> _WHAT THE TASK REQUIRES_
What is needed is every line of the data that includes the word "will". Please copy each one.
*** Opening EXCERPTED RECORDS ***
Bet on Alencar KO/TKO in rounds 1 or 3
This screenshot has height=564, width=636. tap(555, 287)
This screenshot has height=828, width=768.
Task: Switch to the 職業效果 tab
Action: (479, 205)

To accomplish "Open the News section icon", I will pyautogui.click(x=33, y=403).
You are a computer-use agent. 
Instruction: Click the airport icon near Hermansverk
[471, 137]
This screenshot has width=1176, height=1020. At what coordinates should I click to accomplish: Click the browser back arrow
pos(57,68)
*** Closing EXCERPTED RECORDS ***
*** Opening EXCERPTED RECORDS ***
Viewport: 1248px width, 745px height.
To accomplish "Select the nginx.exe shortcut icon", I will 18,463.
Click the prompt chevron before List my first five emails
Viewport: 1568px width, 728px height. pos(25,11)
*** Closing EXCERPTED RECORDS ***
*** Opening EXCERPTED RECORDS ***
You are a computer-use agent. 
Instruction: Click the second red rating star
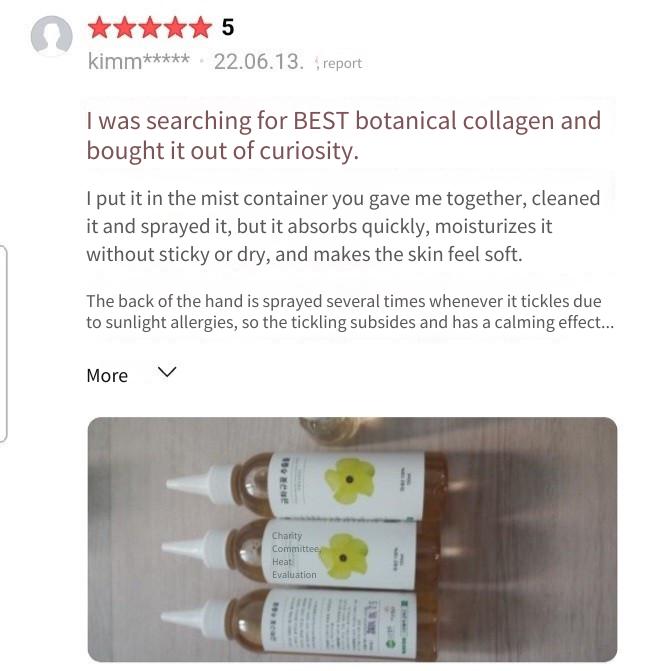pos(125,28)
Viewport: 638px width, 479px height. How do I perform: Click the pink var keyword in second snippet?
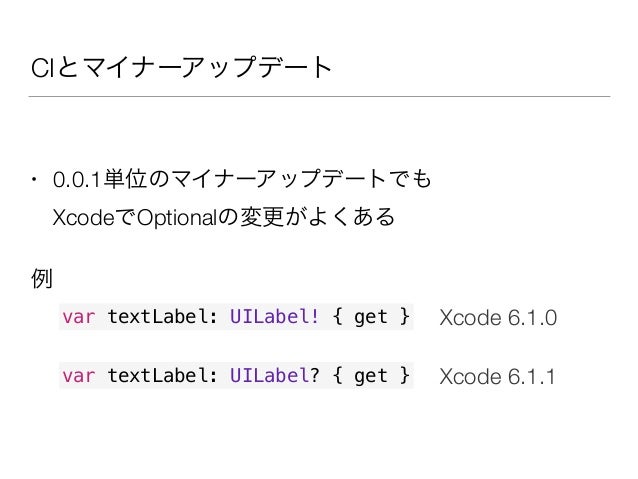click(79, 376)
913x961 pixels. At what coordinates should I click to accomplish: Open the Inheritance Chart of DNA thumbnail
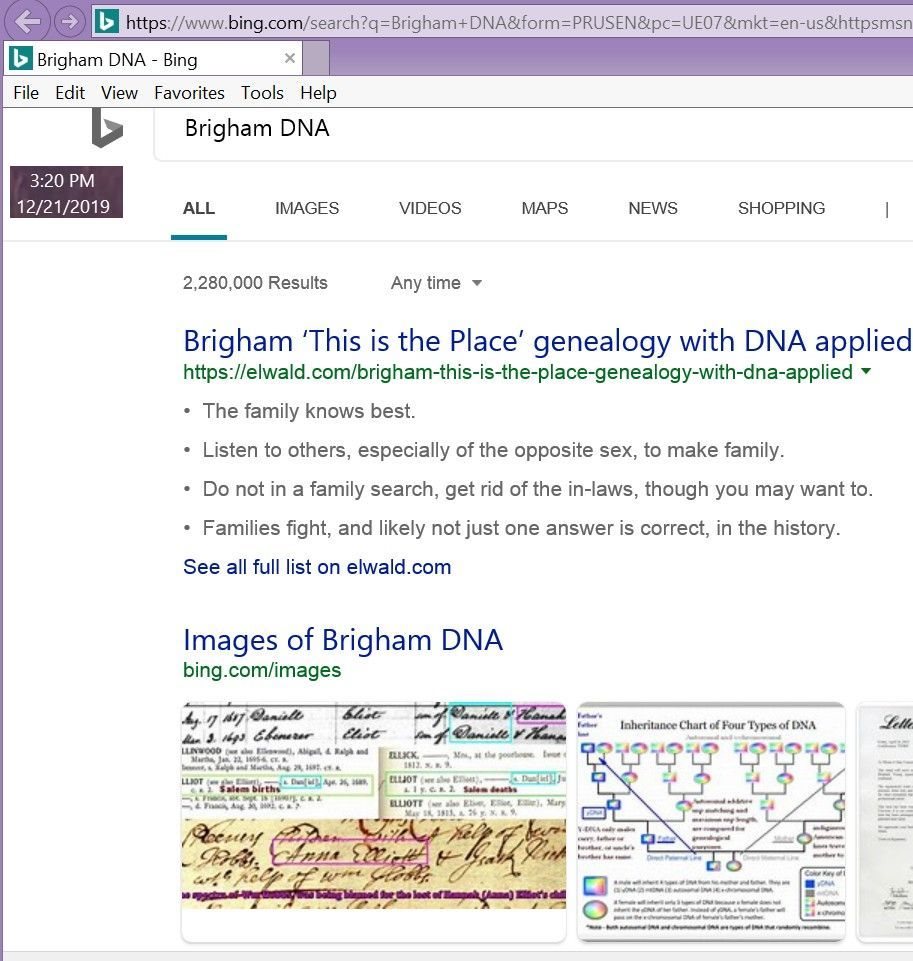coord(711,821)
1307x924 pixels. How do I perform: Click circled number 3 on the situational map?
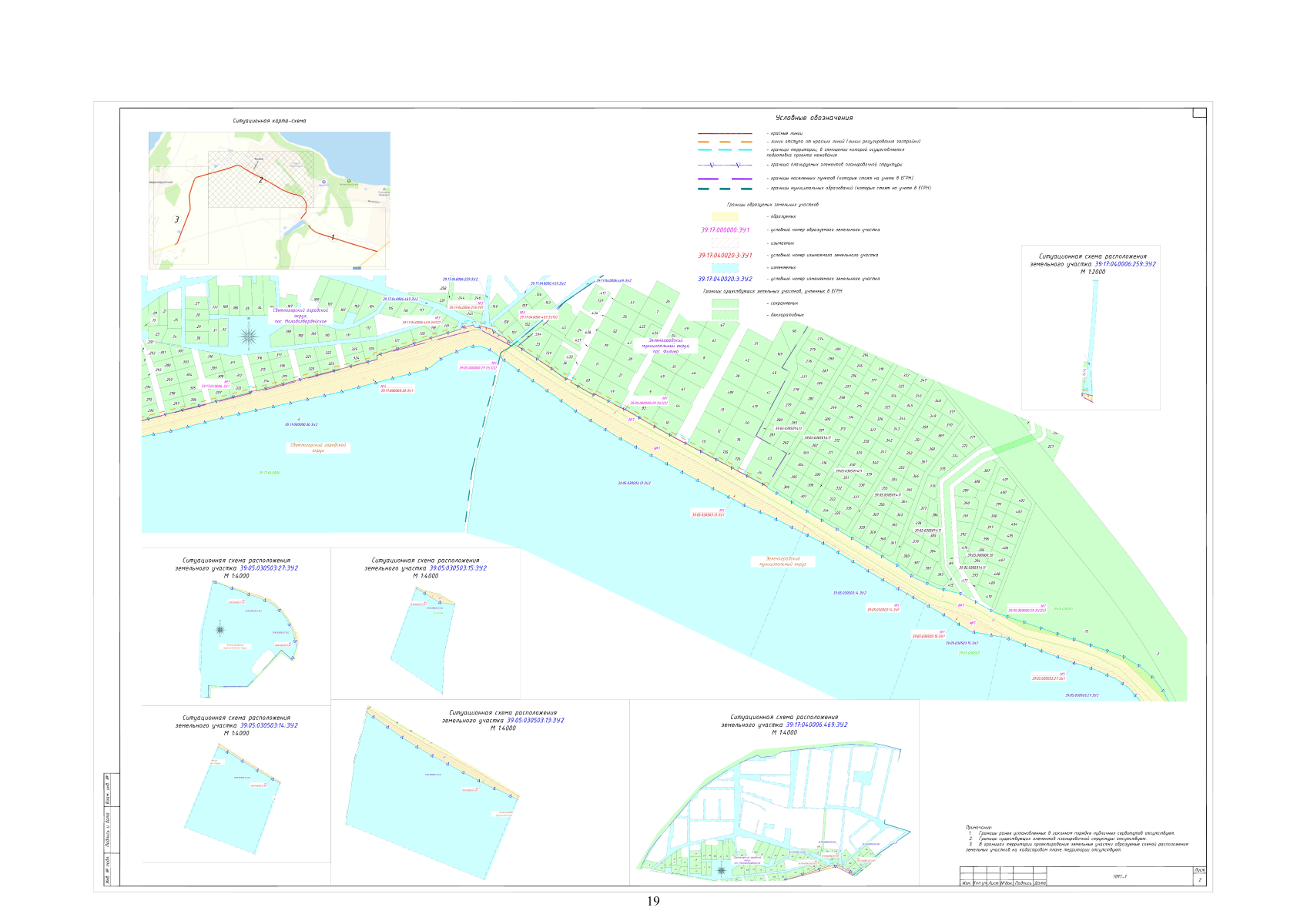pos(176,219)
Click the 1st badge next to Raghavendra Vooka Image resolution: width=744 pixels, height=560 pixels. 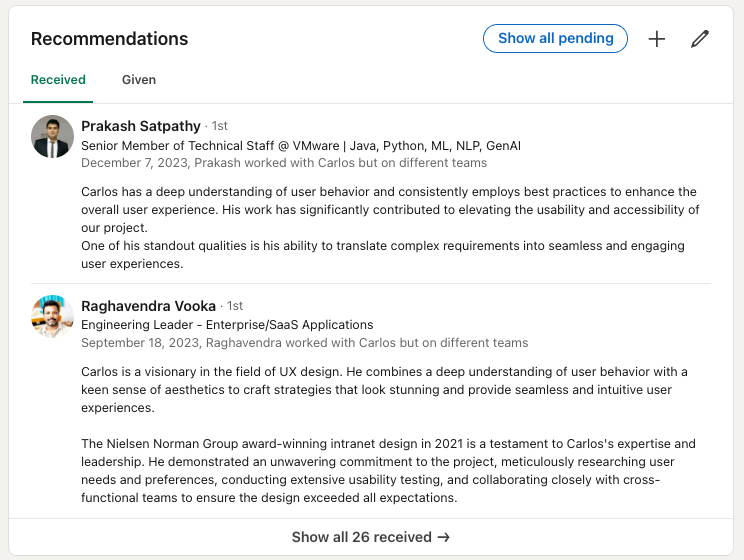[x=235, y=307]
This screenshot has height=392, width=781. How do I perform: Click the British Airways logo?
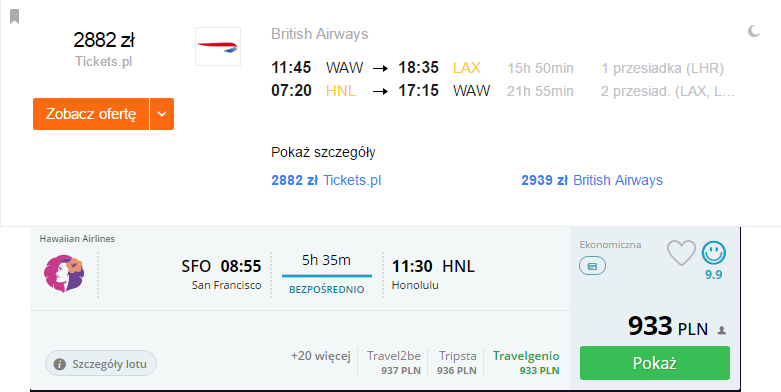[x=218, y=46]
*** Closing EXCERPTED RECORDS ***
> _SOLUTION_
To accomplish "Open the News section icon", I will pyautogui.click(x=33, y=403).
To accomplish "Select the nginx.exe shortcut icon", I will 18,463.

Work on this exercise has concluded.